··· DATASET RECORDS

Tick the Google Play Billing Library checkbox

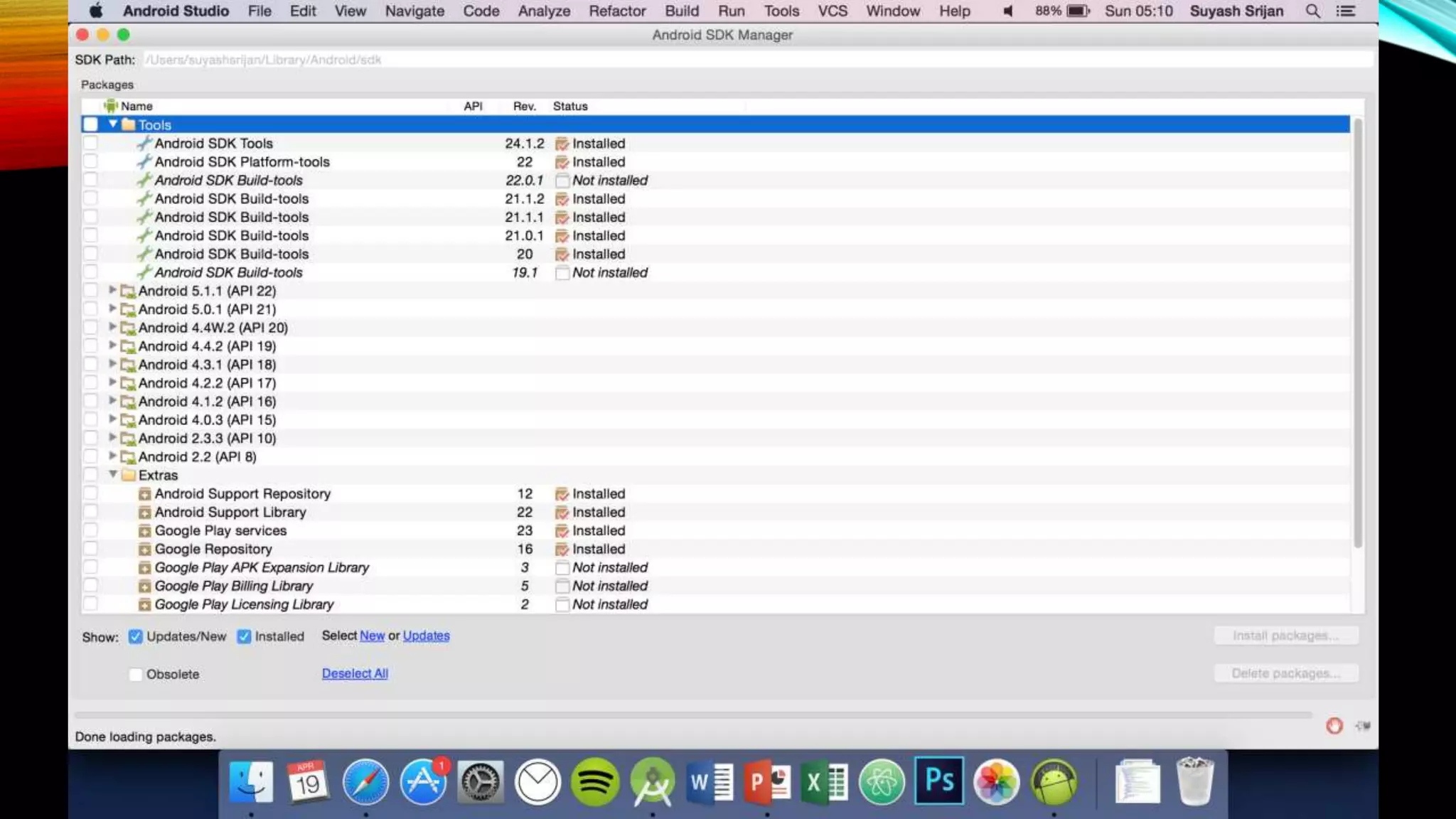90,586
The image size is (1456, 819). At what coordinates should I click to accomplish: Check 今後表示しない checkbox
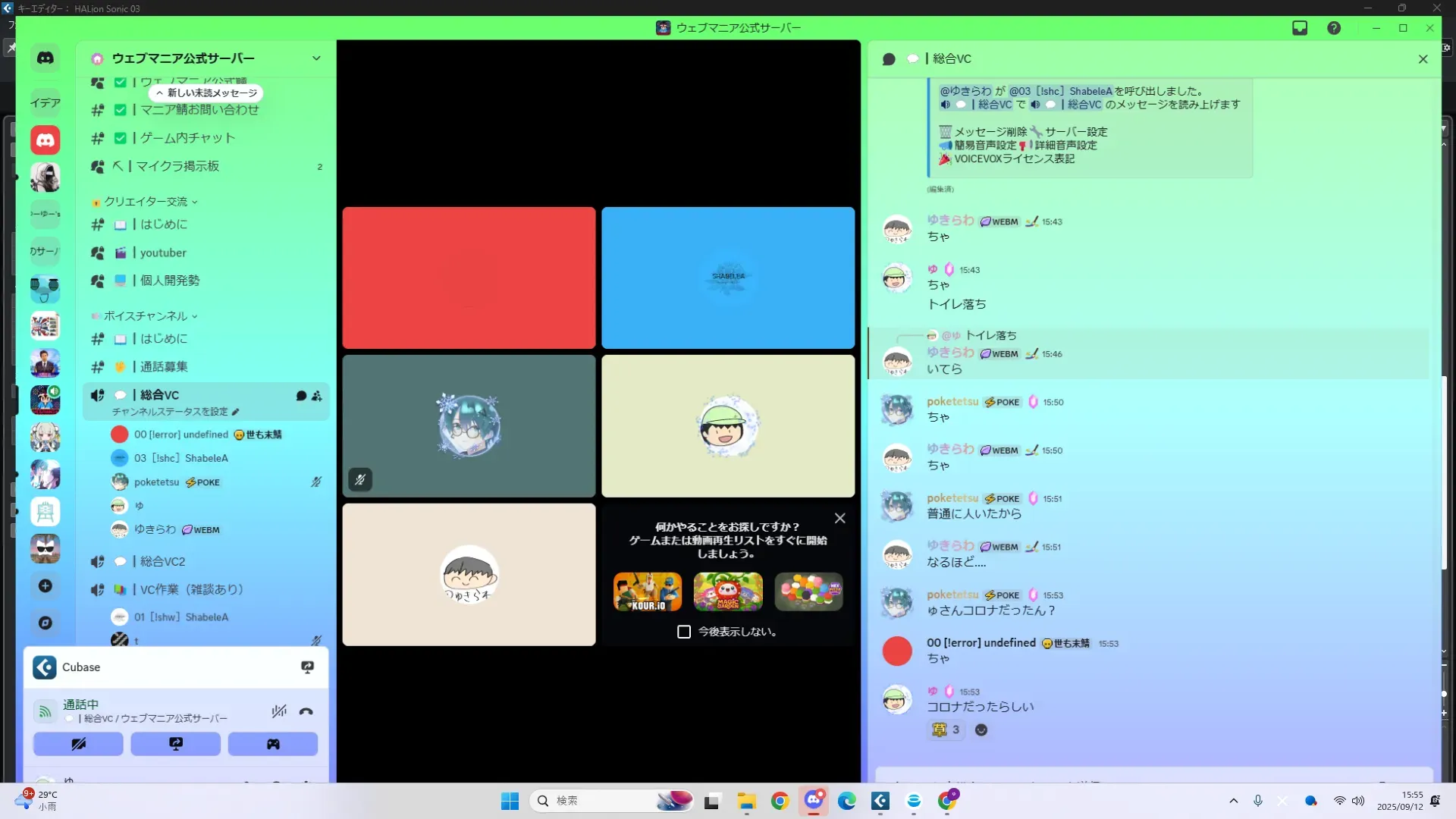tap(684, 632)
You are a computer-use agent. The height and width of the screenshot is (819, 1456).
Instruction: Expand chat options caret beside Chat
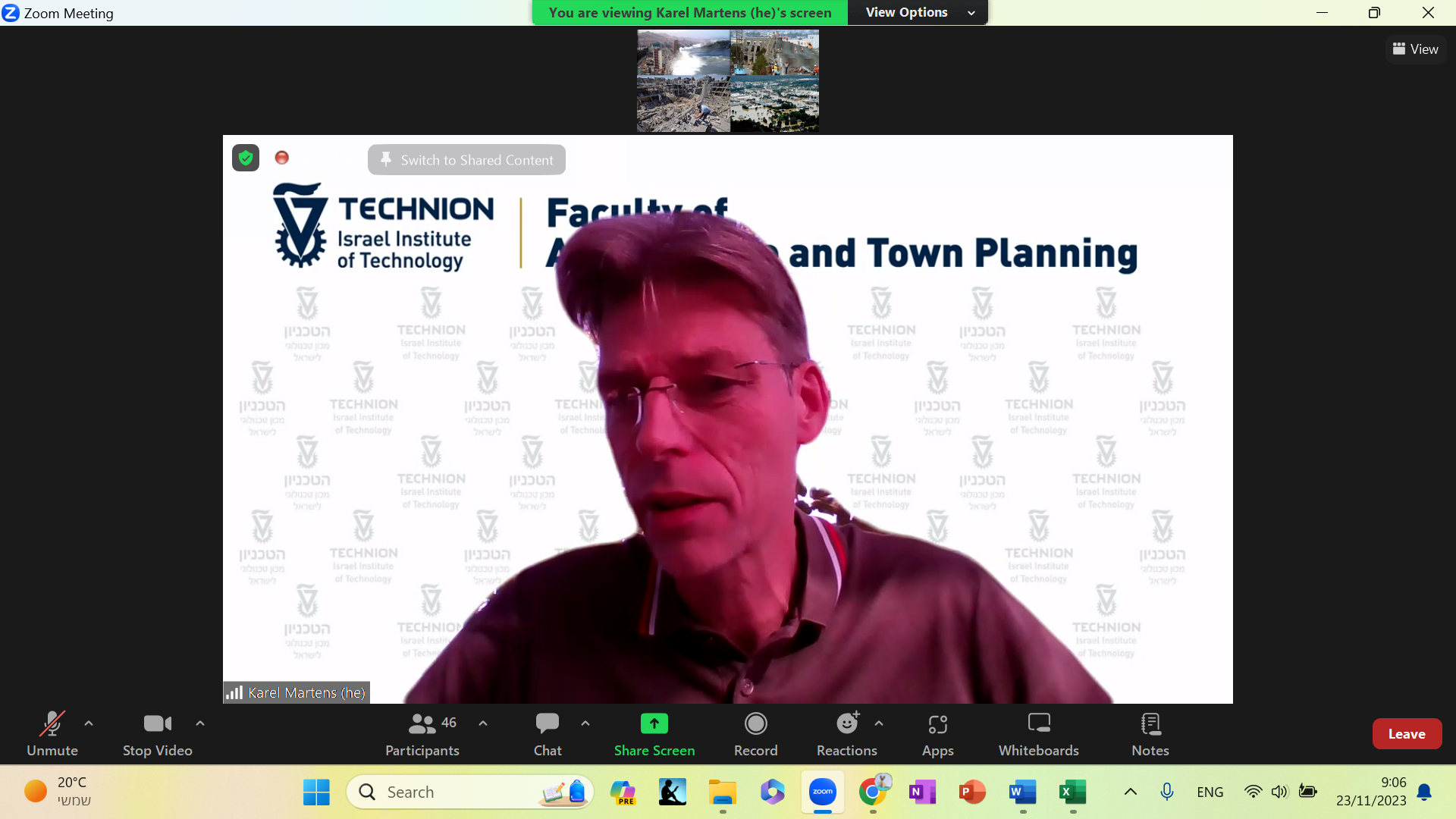(585, 723)
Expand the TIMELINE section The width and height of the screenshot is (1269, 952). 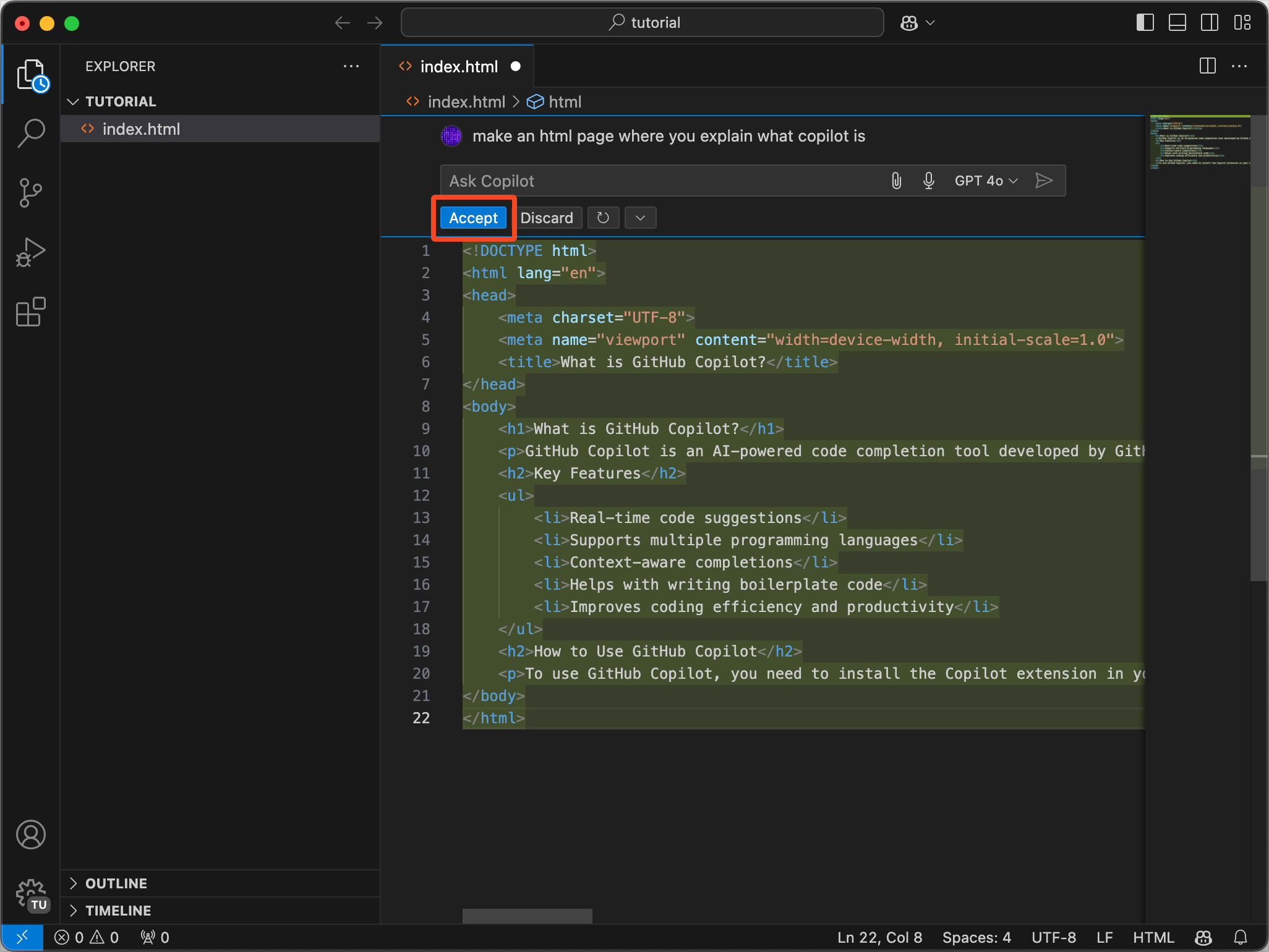[x=118, y=911]
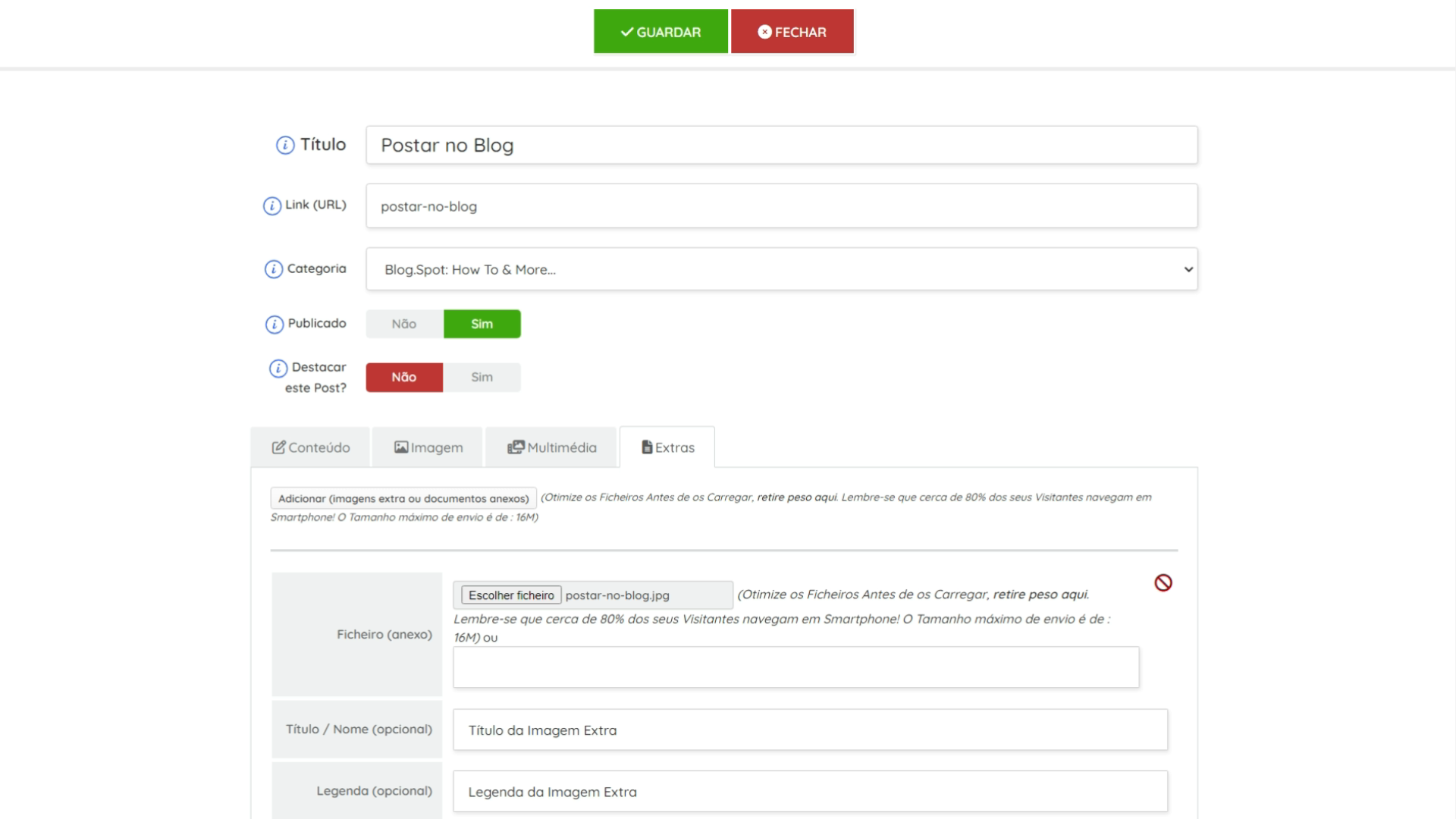
Task: Open the Extras tab
Action: pyautogui.click(x=667, y=447)
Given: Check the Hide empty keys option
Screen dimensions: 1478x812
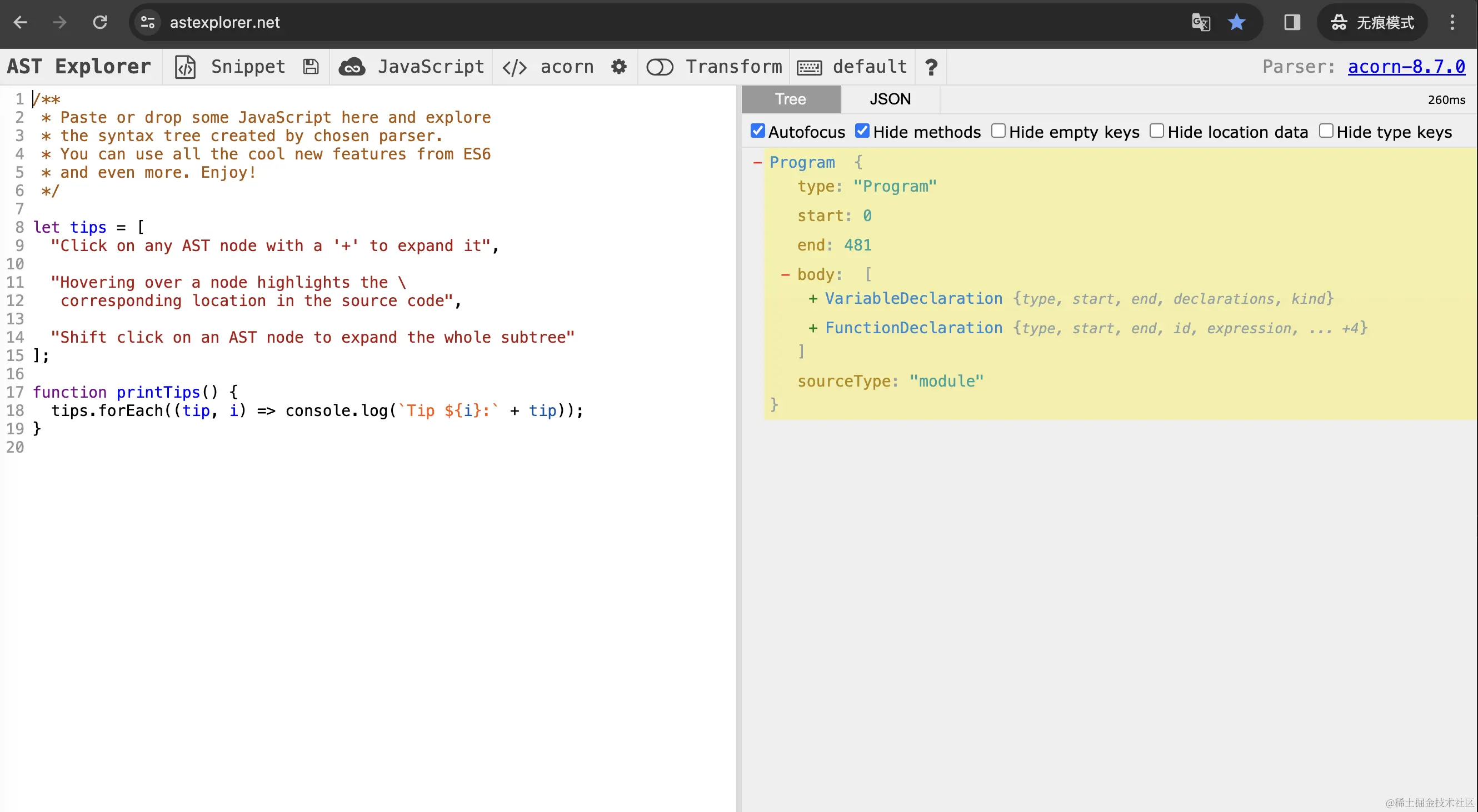Looking at the screenshot, I should [x=998, y=131].
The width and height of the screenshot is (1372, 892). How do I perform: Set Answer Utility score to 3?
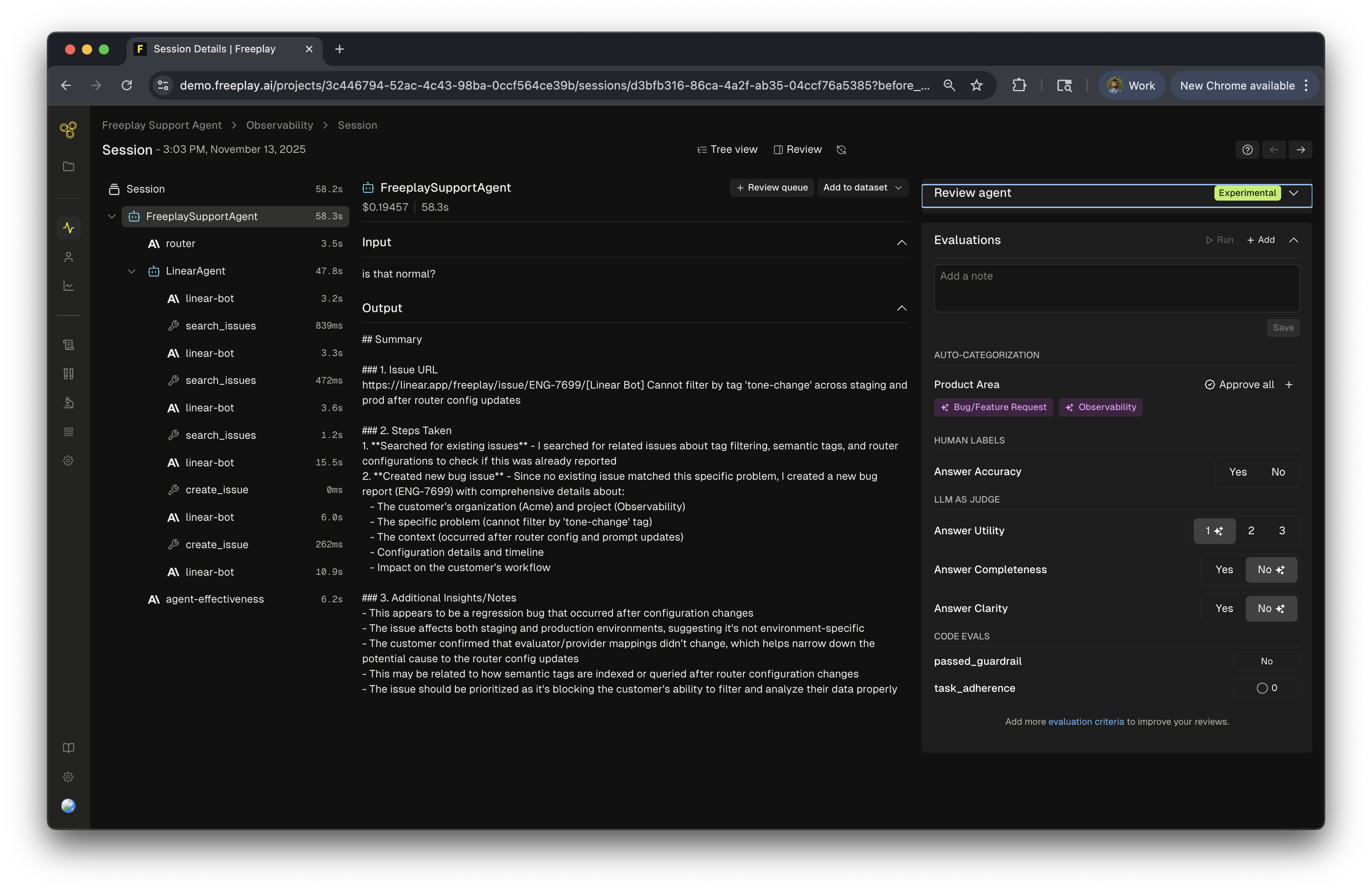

······

**TASK GOAL:**
Set down word for word, from the line that contains "Screen dimensions: 1478x812" to the end of the listing above, every line and no picture.

**REPLY:**
Screen dimensions: 1478x812
Looking at the screenshot, I should [x=998, y=131].
The width and height of the screenshot is (1372, 892). How do I perform: Set Answer Utility score to 3?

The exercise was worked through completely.